__Problem requirements__.
Repeat each record word for word. Leave nothing out.

>>>>

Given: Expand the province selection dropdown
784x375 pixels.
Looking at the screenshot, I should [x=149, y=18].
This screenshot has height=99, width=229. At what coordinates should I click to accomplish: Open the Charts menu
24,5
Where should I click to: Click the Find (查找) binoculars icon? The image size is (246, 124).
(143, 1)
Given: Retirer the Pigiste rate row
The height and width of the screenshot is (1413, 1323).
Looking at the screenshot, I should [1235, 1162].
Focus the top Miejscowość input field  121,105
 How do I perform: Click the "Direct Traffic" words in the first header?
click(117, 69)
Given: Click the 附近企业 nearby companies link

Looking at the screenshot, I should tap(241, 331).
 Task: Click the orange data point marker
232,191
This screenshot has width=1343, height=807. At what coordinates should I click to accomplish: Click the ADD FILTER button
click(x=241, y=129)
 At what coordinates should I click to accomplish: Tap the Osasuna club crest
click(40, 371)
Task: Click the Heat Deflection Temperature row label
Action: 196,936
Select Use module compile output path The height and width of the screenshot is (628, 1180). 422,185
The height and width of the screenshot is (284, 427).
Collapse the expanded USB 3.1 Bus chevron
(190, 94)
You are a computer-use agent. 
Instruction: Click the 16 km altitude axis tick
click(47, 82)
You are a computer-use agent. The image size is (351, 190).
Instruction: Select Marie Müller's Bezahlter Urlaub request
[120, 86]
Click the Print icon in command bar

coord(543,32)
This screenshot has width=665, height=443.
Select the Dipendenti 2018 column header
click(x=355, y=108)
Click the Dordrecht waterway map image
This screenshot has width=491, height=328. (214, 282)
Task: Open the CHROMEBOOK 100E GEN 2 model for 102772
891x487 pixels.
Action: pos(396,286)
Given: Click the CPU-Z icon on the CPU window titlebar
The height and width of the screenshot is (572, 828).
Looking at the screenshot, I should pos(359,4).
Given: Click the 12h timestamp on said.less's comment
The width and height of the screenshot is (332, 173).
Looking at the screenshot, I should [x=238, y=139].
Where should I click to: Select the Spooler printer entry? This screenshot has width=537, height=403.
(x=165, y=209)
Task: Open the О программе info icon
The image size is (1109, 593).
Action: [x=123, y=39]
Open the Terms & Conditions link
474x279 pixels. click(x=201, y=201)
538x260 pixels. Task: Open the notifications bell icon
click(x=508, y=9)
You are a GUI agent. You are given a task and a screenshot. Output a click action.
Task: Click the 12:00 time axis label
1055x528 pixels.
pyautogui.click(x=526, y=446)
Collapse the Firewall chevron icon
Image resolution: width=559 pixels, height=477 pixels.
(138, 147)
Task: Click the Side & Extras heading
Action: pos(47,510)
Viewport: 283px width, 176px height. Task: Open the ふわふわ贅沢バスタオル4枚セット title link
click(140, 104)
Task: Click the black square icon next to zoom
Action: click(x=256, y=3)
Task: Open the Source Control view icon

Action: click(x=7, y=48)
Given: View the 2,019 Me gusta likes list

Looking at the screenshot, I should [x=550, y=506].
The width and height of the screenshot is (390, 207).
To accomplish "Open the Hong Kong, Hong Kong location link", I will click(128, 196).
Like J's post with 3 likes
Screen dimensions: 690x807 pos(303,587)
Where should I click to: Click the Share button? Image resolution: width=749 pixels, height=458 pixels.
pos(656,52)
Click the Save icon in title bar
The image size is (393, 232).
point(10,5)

<<<<

__Written response__.
Given: Expand the province selection dropdown
784x375 pixels.
Looking at the screenshot, I should [x=149, y=18].
This screenshot has height=99, width=229. At what coordinates should I click to accomplish: Open the Charts menu
24,5
Where should I click to: Click the Find (查找) binoculars icon? The image size is (246, 124).
(143, 1)
Given: Retirer the Pigiste rate row
The height and width of the screenshot is (1413, 1323).
Looking at the screenshot, I should [1235, 1162].
Focus the top Miejscowość input field  121,105
 How do I perform: Click the "Direct Traffic" words in the first header?
click(117, 69)
Given: Click the 附近企业 nearby companies link

Looking at the screenshot, I should tap(241, 331).
 Task: Click the orange data point marker
232,191
This screenshot has width=1343, height=807. At what coordinates should I click to accomplish: Click the ADD FILTER button
click(x=241, y=129)
 At what coordinates should I click to accomplish: Tap the Osasuna club crest
click(40, 371)
Task: Click the Heat Deflection Temperature row label
Action: 196,936
Select Use module compile output path The height and width of the screenshot is (628, 1180). 422,185
The height and width of the screenshot is (284, 427).
Collapse the expanded USB 3.1 Bus chevron
(190, 94)
You are a computer-use agent. 
Instruction: Click the 16 km altitude axis tick
click(47, 82)
You are a computer-use agent. The image size is (351, 190).
Instruction: Select Marie Müller's Bezahlter Urlaub request
[120, 86]
Click the Print icon in command bar

coord(543,32)
This screenshot has width=665, height=443.
Select the Dipendenti 2018 column header
click(x=355, y=108)
Click the Dordrecht waterway map image
This screenshot has width=491, height=328. (214, 282)
Task: Open the CHROMEBOOK 100E GEN 2 model for 102772
891x487 pixels.
Action: pos(396,286)
Given: Click the CPU-Z icon on the CPU window titlebar
The height and width of the screenshot is (572, 828).
Looking at the screenshot, I should pos(359,4).
Given: Click the 12h timestamp on said.less's comment
The width and height of the screenshot is (332, 173).
Looking at the screenshot, I should [x=238, y=139].
Where should I click to: Select the Spooler printer entry? This screenshot has width=537, height=403.
(x=165, y=209)
Task: Open the О программе info icon
The image size is (1109, 593).
Action: [x=123, y=39]
Open the Terms & Conditions link
474x279 pixels. click(x=201, y=201)
538x260 pixels. Task: Open the notifications bell icon
click(x=508, y=9)
You are a GUI agent. You are given a task and a screenshot. Output a click action.
Task: Click the 12:00 time axis label
1055x528 pixels.
pyautogui.click(x=526, y=446)
Collapse the Firewall chevron icon
Image resolution: width=559 pixels, height=477 pixels.
(138, 147)
Task: Click the Side & Extras heading
Action: pos(47,510)
Viewport: 283px width, 176px height. Task: Open the ふわふわ贅沢バスタオル4枚セット title link
click(140, 104)
Task: Click the black square icon next to zoom
Action: click(x=256, y=3)
Task: Open the Source Control view icon

Action: click(x=7, y=48)
Given: View the 2,019 Me gusta likes list

Looking at the screenshot, I should [x=550, y=506].
The width and height of the screenshot is (390, 207).
To accomplish "Open the Hong Kong, Hong Kong location link", I will click(128, 196).
Like J's post with 3 likes
Screen dimensions: 690x807 pos(303,587)
Where should I click to: Click the Share button? Image resolution: width=749 pixels, height=458 pixels.
pos(656,52)
Click the Save icon in title bar
The image size is (393, 232).
point(10,5)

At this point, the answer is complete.